Stored records

══════

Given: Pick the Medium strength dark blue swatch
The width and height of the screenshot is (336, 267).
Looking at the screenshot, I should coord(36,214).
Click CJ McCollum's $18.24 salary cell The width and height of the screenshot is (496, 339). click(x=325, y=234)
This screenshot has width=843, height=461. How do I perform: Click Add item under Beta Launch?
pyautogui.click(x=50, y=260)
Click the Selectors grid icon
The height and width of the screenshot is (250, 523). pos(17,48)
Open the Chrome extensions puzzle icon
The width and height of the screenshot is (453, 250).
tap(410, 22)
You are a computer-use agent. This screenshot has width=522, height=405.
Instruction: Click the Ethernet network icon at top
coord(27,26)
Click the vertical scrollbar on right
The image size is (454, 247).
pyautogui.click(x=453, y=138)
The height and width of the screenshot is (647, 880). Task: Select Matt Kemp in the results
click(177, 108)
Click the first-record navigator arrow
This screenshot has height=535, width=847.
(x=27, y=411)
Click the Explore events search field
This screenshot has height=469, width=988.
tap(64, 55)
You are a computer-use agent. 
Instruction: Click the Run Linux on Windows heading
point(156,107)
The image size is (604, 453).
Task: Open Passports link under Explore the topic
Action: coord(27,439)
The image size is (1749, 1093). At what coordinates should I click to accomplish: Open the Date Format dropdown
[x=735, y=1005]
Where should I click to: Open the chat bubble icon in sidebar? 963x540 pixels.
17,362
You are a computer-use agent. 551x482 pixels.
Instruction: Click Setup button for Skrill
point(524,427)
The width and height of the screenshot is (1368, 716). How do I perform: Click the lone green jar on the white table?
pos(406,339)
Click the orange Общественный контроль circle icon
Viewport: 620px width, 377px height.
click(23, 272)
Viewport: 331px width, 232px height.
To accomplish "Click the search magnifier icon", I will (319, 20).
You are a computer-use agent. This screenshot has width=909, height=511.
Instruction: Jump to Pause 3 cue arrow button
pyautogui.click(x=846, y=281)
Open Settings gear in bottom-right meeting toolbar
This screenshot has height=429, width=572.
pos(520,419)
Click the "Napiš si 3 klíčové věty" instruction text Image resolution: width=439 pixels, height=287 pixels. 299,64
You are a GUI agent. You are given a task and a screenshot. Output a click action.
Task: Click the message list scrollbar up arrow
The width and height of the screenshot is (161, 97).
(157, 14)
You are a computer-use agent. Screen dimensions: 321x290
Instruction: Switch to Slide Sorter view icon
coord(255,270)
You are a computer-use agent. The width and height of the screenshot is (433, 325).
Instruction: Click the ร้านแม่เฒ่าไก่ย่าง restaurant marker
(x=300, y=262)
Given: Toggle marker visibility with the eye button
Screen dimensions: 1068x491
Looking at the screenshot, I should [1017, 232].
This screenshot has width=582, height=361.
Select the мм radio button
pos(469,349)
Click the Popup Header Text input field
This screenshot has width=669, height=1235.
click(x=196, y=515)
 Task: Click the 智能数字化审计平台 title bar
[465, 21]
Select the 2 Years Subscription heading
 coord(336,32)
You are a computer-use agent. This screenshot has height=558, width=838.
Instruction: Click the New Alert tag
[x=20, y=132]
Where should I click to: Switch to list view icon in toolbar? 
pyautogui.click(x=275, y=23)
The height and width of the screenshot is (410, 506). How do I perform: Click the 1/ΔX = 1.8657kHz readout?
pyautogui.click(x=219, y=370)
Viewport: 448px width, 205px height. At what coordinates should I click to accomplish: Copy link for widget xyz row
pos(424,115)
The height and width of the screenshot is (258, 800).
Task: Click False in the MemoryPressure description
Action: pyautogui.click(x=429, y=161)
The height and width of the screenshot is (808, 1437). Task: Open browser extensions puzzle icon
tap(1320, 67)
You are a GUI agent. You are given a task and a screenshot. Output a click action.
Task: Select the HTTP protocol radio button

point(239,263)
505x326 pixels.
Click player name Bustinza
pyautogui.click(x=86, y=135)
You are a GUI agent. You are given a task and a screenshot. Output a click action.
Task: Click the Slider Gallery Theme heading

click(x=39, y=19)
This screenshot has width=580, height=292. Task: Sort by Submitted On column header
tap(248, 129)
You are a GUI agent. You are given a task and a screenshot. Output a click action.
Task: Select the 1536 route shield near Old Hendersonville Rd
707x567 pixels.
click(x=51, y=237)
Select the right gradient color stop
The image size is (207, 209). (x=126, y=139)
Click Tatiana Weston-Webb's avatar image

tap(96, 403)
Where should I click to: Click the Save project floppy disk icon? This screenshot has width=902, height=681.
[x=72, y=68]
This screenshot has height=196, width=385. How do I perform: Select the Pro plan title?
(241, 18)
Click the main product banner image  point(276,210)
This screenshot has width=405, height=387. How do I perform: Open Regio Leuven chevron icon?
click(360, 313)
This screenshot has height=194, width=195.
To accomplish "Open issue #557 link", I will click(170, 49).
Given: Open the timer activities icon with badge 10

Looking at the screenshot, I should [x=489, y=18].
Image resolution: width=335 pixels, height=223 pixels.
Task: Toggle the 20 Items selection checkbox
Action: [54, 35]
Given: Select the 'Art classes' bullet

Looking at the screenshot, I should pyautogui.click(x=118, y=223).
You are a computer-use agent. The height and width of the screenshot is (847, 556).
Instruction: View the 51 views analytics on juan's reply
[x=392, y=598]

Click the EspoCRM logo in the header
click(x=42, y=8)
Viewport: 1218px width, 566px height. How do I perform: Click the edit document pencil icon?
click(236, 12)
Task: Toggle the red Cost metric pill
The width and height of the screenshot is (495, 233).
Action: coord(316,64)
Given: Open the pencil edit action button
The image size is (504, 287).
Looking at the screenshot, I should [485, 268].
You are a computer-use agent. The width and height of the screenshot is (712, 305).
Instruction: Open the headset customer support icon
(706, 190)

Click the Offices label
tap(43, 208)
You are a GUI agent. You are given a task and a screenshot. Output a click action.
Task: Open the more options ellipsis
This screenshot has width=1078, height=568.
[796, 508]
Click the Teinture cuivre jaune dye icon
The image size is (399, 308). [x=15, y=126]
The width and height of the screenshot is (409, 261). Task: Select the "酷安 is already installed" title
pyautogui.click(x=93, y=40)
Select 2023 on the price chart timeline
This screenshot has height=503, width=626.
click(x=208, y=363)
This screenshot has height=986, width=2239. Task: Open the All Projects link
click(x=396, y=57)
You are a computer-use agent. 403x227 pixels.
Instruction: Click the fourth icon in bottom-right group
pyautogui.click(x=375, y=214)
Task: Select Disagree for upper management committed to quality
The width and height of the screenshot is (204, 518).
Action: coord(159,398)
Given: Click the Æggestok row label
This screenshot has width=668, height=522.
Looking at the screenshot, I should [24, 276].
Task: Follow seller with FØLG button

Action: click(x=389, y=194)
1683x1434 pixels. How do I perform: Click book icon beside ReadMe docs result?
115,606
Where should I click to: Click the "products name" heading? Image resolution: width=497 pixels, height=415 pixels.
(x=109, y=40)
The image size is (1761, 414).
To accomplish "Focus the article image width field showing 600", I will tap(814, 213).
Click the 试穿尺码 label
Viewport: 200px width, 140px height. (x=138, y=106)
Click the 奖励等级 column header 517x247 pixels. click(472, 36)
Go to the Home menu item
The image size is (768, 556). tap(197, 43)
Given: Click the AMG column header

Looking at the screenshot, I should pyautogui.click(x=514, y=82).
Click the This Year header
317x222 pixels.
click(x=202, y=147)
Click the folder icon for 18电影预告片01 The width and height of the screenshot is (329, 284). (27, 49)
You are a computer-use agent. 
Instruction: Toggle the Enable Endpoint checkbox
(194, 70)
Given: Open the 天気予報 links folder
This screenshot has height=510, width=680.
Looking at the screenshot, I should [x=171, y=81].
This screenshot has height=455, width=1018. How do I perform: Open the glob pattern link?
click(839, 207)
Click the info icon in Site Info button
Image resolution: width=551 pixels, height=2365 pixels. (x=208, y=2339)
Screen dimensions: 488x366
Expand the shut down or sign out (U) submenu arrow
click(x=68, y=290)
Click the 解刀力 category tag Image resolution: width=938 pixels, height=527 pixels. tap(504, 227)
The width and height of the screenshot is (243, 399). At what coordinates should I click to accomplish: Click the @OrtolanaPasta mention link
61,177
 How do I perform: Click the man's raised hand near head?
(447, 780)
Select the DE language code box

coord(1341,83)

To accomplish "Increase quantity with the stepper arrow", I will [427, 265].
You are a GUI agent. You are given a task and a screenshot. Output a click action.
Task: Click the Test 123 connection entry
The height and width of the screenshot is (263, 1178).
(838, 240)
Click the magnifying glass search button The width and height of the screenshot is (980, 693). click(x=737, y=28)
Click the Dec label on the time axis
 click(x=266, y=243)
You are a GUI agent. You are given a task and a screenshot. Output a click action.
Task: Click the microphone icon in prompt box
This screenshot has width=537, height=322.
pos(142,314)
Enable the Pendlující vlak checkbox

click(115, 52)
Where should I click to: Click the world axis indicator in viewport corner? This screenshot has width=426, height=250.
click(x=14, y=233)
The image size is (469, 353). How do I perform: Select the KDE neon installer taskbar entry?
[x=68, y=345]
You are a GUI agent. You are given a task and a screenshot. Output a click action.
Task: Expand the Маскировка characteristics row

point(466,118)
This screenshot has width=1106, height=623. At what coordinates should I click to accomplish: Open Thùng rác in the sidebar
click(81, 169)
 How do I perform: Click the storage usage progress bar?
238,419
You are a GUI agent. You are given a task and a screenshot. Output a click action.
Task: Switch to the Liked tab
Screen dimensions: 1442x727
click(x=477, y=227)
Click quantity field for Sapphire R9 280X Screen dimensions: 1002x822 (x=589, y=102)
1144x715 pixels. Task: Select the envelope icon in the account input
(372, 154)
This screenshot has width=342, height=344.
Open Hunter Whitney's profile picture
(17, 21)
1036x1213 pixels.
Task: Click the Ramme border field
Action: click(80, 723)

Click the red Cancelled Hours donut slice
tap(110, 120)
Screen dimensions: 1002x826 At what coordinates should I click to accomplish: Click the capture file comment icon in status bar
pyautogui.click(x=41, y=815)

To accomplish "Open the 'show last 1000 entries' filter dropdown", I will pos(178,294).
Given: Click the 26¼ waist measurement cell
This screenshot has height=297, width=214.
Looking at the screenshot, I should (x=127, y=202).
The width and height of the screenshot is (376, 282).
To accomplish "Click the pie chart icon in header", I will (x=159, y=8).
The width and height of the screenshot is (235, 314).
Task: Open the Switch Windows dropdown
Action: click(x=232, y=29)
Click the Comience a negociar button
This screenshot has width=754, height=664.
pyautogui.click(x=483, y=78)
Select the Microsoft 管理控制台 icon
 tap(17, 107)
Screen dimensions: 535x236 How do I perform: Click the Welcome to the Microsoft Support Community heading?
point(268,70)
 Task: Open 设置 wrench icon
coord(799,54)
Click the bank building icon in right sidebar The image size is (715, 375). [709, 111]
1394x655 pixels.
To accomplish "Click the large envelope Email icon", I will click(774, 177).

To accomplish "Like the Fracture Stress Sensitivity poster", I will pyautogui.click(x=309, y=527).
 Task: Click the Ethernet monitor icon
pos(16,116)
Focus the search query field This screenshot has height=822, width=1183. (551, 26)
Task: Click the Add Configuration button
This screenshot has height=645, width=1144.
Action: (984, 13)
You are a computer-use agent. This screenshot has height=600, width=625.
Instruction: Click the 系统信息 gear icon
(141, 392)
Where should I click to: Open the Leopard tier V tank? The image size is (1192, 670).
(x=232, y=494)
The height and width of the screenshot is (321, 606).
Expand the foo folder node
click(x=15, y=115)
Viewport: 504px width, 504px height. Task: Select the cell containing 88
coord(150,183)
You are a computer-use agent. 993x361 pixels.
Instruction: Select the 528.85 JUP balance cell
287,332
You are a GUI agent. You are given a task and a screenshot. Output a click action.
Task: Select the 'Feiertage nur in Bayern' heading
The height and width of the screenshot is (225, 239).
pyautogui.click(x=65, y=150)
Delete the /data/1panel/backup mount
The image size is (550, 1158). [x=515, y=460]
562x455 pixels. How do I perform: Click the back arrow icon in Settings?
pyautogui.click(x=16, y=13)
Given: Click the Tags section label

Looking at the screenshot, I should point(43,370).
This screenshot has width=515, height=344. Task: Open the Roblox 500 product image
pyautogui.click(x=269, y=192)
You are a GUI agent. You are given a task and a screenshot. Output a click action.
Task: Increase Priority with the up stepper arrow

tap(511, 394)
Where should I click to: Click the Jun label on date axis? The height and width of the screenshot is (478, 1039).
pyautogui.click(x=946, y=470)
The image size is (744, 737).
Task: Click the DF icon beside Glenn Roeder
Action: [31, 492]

══════

▶ [Exercise]: Taking the lines above, repeat exactly those from the line that contains "Screen dimensions: 535x236" through the line that contains "Focus the search", and both of those lines as well. Include nothing else.

▶ [Problem solution]:
Screen dimensions: 535x236 How do I perform: Click the Welcome to the Microsoft Support Community heading?
point(268,70)
 Task: Open 设置 wrench icon
coord(799,54)
Click the bank building icon in right sidebar The image size is (715, 375). [709, 111]
1394x655 pixels.
To accomplish "Click the large envelope Email icon", I will click(774, 177).

To accomplish "Like the Fracture Stress Sensitivity poster", I will pyautogui.click(x=309, y=527).
 Task: Click the Ethernet monitor icon
pos(16,116)
Focus the search query field This screenshot has height=822, width=1183. (551, 26)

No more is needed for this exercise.